The Minority report of the Parliamentary Committee probing the ‘Cash-for-Seat’ saga has indicted the Trade and Industry Ministry of engaging in “serious ethical violations” by allowing its credibility as a public agency to be used to “amass profit” at last year’s Ghana Expatriates Business Awards (GEBA).
The indictment contained in a 32-page report authored by the Minority side of the five-member Committee comes in the wake of understanding by Starr News that the Committee was set to exonerate the Trade and Industry Minister Alan Kyerematen of any wrongdoing in the controversial transactions in its yet to be submitted report.
The committee, however, found as improper the use of public accounts to receive private monies by the trade ministry, as occurred during the awards where it emerged that expatriate businessmen were made to pay as much as $100.000.00 to sit close to President Akufo-Addo at the event, according to Starr News sources.
Throughout the sittings of the Committee, the Trade and Industry Ministry and the Millennium Excellence Foundation-organisers of the awards ceremony strongly repudiated allegations of any wrong doing.
But according to the Minority report, that was not the case observing that; “Notwithstanding denials to the contrary, there is evidence on record to the effect that, in its initial conception, the event had the President of the Republic as the center of attraction and that payment for seats bore a direct relationship to the distance of the payor’s seat from the presidential high table. Furthermore, the evidence shows clearly that Mr. Ashim Morton forged documents in a desperate attempt to cover up this blatant fact.”
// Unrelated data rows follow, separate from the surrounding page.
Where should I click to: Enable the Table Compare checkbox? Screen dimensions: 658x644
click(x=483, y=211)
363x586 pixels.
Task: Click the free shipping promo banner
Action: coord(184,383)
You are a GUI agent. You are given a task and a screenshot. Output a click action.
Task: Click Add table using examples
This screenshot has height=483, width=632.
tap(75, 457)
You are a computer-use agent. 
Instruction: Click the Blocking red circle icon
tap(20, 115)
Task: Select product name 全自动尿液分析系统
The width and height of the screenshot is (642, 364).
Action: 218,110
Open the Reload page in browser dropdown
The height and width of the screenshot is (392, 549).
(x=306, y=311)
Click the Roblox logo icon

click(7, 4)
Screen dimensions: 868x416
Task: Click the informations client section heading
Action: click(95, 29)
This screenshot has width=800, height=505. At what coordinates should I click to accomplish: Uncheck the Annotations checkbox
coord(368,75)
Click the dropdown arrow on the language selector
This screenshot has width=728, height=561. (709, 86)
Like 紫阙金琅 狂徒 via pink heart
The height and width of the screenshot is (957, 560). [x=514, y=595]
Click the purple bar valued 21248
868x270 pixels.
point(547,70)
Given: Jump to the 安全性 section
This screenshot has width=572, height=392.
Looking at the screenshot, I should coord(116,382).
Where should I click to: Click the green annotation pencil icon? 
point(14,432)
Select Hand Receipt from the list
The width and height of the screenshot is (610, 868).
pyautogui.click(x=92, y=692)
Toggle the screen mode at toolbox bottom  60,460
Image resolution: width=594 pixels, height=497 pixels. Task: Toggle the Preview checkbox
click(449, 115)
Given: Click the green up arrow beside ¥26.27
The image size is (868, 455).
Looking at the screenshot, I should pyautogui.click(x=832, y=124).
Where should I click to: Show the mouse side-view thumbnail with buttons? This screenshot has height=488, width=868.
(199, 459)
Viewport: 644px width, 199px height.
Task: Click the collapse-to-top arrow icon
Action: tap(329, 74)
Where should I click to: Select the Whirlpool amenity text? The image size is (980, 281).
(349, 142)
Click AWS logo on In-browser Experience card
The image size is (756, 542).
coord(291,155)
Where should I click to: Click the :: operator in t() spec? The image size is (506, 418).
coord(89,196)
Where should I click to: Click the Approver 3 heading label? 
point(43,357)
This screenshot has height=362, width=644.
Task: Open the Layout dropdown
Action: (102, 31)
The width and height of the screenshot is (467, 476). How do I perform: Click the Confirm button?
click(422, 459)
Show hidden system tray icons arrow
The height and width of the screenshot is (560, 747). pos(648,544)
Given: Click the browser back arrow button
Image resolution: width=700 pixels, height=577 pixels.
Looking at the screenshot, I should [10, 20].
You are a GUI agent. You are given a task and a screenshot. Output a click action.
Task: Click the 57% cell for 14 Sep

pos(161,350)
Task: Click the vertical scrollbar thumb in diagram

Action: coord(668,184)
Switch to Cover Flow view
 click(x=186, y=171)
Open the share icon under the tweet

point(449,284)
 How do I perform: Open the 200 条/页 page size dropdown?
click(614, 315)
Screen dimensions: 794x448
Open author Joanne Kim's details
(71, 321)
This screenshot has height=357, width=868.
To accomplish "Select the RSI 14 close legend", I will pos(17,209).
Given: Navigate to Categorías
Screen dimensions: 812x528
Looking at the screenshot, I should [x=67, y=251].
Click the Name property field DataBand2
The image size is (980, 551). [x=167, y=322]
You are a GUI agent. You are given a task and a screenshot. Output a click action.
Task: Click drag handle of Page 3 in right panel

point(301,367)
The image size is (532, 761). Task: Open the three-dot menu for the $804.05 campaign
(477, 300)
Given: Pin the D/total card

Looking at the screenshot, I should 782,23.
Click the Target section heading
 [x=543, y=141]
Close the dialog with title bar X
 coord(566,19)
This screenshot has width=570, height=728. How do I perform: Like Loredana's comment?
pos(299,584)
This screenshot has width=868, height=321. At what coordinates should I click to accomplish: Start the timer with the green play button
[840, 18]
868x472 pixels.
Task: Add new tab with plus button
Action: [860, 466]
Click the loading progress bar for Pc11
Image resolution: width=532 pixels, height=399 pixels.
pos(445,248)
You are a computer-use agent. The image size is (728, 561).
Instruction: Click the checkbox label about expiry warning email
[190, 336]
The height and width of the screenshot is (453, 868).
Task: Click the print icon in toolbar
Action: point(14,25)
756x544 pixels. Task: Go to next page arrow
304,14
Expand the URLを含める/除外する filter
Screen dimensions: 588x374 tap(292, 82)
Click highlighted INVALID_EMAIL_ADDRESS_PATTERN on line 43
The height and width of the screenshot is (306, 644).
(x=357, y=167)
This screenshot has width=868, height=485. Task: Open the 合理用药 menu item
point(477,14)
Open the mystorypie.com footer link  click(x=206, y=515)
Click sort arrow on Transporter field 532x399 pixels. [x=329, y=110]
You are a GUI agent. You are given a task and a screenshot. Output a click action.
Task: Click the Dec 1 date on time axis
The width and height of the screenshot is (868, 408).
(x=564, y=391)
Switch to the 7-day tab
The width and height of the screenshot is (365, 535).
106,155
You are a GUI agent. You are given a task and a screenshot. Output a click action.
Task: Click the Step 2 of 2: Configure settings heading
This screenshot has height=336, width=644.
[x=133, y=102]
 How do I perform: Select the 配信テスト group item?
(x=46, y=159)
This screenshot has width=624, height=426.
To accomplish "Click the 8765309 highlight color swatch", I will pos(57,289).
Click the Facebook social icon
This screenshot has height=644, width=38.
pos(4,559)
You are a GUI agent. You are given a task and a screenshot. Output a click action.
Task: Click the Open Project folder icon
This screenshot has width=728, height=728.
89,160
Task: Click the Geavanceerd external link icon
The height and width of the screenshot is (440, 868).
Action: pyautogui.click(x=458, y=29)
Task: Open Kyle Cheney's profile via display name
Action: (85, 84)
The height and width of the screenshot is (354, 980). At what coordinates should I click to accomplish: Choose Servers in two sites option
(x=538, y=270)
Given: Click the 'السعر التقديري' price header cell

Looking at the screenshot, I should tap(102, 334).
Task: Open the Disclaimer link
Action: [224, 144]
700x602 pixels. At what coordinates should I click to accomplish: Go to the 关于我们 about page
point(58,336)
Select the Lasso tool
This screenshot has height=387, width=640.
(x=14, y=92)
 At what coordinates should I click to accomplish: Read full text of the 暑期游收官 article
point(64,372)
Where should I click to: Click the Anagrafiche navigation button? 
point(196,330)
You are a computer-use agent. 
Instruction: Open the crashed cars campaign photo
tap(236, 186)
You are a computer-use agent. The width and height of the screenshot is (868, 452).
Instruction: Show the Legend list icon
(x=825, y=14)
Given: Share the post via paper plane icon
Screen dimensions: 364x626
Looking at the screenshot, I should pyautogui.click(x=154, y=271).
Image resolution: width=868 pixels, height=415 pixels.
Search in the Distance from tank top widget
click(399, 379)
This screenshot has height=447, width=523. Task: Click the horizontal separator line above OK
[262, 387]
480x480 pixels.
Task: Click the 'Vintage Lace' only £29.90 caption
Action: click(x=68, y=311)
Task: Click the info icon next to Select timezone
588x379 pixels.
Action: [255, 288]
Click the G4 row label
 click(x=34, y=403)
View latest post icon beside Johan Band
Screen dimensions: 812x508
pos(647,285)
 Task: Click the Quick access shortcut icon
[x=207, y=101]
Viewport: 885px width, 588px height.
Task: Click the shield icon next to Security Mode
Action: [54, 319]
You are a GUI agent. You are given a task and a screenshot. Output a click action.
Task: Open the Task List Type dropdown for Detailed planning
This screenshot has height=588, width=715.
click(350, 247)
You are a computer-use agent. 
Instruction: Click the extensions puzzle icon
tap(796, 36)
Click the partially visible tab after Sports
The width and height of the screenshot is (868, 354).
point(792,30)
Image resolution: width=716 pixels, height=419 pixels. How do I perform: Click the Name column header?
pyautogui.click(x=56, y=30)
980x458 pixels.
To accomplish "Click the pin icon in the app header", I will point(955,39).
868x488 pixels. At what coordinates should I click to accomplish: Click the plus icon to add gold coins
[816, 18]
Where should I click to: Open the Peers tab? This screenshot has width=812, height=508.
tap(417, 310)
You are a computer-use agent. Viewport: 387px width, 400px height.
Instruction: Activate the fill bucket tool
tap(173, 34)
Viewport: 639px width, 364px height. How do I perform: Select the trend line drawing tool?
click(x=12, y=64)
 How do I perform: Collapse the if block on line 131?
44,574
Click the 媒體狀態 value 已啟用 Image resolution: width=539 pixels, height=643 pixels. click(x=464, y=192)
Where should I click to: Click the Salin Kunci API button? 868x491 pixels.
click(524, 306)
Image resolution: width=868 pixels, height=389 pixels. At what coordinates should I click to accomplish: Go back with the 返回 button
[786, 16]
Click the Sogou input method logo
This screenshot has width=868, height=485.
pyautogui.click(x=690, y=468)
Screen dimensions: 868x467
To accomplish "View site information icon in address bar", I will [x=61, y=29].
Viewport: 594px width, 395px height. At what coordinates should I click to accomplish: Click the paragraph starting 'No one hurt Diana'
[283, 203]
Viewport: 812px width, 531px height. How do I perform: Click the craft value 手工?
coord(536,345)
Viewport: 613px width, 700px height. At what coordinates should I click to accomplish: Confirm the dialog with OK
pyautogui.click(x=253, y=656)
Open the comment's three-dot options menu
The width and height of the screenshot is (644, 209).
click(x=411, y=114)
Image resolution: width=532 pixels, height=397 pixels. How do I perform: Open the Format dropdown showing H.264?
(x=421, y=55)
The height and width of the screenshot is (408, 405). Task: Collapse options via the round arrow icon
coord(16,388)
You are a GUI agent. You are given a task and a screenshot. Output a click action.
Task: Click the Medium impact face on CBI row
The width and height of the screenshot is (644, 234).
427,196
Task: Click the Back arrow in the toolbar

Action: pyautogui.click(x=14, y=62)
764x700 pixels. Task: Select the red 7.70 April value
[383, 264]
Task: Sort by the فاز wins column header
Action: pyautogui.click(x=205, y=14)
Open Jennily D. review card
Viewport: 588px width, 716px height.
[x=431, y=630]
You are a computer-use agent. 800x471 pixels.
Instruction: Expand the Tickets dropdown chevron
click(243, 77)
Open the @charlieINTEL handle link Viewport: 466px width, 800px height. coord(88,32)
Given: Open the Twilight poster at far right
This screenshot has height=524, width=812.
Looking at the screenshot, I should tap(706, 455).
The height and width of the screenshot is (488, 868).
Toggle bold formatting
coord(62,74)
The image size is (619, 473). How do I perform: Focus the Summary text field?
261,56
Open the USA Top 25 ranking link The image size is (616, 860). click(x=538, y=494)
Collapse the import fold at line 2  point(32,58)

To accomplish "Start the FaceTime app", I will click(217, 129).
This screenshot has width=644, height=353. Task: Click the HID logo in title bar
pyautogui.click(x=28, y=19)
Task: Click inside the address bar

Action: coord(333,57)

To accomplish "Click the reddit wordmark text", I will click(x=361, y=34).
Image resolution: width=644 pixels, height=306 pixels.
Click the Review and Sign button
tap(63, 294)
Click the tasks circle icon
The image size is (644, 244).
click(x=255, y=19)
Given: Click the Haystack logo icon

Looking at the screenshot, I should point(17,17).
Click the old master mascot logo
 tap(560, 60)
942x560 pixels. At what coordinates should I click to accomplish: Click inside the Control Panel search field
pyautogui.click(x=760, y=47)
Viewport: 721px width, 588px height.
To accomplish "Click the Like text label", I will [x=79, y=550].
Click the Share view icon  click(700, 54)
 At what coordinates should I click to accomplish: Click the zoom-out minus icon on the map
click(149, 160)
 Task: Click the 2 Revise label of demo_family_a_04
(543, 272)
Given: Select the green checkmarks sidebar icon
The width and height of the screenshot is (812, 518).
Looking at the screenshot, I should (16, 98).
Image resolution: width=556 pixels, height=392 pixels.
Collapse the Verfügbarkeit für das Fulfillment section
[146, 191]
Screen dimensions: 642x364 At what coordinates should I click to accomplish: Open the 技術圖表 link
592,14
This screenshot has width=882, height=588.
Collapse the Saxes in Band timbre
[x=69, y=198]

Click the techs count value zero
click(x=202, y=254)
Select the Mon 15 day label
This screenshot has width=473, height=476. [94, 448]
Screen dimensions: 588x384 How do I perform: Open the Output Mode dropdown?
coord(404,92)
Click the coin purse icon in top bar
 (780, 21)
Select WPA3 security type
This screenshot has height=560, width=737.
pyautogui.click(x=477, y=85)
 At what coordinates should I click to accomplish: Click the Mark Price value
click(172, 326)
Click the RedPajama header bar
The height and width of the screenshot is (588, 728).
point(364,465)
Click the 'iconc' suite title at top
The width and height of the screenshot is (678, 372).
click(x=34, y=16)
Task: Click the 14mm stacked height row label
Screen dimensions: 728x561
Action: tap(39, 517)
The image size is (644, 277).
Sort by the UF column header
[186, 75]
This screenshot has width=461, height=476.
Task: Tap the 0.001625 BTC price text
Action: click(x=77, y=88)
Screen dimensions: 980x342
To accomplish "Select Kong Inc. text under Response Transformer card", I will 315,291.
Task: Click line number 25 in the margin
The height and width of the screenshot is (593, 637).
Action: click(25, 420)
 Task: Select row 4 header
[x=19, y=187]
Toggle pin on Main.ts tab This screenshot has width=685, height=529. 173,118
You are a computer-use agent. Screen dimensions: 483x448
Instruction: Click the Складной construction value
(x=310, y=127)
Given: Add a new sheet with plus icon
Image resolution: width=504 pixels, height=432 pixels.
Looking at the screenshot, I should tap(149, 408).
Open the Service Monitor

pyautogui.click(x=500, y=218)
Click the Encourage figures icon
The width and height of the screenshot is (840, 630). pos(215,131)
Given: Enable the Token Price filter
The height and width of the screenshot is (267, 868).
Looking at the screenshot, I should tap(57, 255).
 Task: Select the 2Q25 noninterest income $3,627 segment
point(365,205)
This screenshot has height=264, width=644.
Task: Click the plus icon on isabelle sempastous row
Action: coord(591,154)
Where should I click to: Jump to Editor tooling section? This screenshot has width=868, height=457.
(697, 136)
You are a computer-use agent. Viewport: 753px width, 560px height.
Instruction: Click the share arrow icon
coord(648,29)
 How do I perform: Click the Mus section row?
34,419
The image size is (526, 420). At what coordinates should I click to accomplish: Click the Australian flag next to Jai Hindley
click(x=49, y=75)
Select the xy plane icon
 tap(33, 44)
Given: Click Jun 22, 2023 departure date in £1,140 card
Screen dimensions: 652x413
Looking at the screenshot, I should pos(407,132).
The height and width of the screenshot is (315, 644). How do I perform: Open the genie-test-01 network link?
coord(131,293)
“The Ministry of Trade and Industry,” it continued “contravened existing law on public financial management, particularly the Financial Administration Regulations, by allowing the use of an existing account for the receipt of monies that it claimed were private funds.”
The Ministry added the Minority apart from engaging in serious ethical violations further “engaged in deceitful practices in the process of the organization of the awards event by selecting companies for awards even when the companies had not submitted information meeting the designed criteria and also forged documents meant to deceive the Committee and Parliament as a whole.”
The report further stated that they either “failed or neglected to take account of possible violations of foreign corrupt practice laws and regulations in the conception, design and organization of the expatriate business awards.”